Data tersebut memperlihatkan kualitas pendidikan yang saban hari kian melorot, baik untuk konteks Asia maupun prestasi di pentas Internasional.

Mengapa mutu pendidikan kita jeblok?  Menurut saya, hal ini pertama-tama dipicu oleh sistem dan manajemen pendidikan kita yang masih amburadul. Sistem yang kita gunakan selama ini belum mampu menyentuh inti terdalam pendidikan an sich. Hal ini de facto terjadi di seluruh Indonesia, dan jelas dialami oleh Provinsi Nusa Tenggara Timur (NTT) pula.

Bahkan, untuk konteks Indonesia, sudah menjadi pengetahuan umum bahwa mutu pendidikan NTT hampir selalu menempati posisi buntut.

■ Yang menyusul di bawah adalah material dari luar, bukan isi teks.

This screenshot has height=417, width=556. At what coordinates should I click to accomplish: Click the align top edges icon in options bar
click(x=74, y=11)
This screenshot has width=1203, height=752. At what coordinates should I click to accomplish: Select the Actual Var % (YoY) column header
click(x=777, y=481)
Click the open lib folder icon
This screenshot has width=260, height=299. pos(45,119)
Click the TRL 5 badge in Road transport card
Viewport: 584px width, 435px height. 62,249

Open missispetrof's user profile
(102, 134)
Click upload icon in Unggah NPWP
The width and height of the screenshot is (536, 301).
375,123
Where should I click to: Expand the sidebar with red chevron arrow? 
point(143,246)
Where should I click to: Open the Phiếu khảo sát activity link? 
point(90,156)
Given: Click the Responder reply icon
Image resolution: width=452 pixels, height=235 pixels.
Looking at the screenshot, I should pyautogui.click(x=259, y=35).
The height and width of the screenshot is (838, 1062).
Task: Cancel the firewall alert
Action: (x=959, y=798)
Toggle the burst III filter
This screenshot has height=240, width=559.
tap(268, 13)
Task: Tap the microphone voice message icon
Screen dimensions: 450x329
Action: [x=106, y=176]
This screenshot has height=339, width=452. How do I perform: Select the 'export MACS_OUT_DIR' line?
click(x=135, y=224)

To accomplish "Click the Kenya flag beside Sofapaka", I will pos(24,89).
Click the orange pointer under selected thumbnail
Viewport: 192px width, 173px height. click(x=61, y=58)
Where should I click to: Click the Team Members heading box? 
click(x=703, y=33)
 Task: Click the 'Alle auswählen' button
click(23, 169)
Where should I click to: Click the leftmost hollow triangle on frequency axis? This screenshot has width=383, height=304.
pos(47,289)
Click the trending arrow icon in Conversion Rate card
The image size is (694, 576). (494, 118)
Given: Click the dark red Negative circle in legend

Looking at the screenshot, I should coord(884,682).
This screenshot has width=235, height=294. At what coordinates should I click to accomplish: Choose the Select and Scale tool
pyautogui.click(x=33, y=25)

Dalam tulisan kecil ini, saya hanya mencoba merefleksikan realitas pendidikan secara umum. Dalam hal ini, diandaikan bahwa realitas pendidikan NTT bisa dikonfrontasikan dan dilihat berdasarkan refleksi umum tersebut.

Secara khusus, saya merefleksikan persoalan pendidikan nasional dengan bertitik-tolak dari implemantasi kurikulum yang tampak tersentralisasi dan implikasi kurikulum tersebut terhadap cara belajar siswa, juga mengenai ekspektasi untuk prospek belajar siswa ke depan.

Kurikulum-Sentris

Ranah pendidikan kita tidak mengalami perkembangan dari waktu ke waktu karena terlalu sibuk mengurus kurikulum. Gonta-ganti kurikulum dan pemberlakuan kurikulum yang tersentralisasi tanpa memperhatikan aspirasi dan kebutuhan setiap daerah mencerminkan pola pendidikan Indonesia menyerupai sistem “coba-coba”.

Stakeholders  di negeri ini melihat seolah-olah tolok ukur kemajuan pendidikan adalah pergantian kurikulum yang terus-menerus dan pelaksanaannya yang rigid.

Padahal, standar pendidikan nasional tidak dapat dicapai hanya melalui uniformitas kurikulum saja. Apalagi dalam kenyataannya banyak orang yang dipusingkan karena kurikulum.

Para pendidik tampak “diatur” sedemikian rupa untuk bekerja hanya demi melayani kurikulum ketimbang melayani kebutuhan fundamental siswa.

Dalam hal ini, aktivitas pendidikan dan pengajaran lebih cocok dilihat sebagai suatu kegiatan sosialisasi dan percobaan kurikulum. Akibatnya, bukan mutu yang diperoleh atau dihasilkan, melainkan justru kegagalan dan kebingungan.

Karena terlalu memfokuskan diri pada upaya penuntasan target kurikulum, maka banyak aspek esensial yang mestinya diperhatikan dalam pendidikan, terabaikan.

Aspek psikomotorik dan afektif yang merangsang kegiatan kreatif dan inovatif peserta didik tidak diperhatikan lagi. Guru hanya sibuk menghabiskan materi pelajaran, tanpa memikirkan apakah siswa dapat mencerna secara maksimal atau tidak.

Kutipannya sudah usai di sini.